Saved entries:
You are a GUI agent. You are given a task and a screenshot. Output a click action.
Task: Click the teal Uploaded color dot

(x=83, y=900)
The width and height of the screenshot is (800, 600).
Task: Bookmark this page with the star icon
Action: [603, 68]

● **ASSIGNMENT**: Write out all the records above again, exactly as they stand.

● **EXERCISE SOLUTION**:
You are a GUI agent. You are given a task and a screenshot. Output a click action.
Task: Click the teal Uploaded color dot

(x=83, y=900)
The width and height of the screenshot is (800, 600).
Task: Bookmark this page with the star icon
Action: [603, 68]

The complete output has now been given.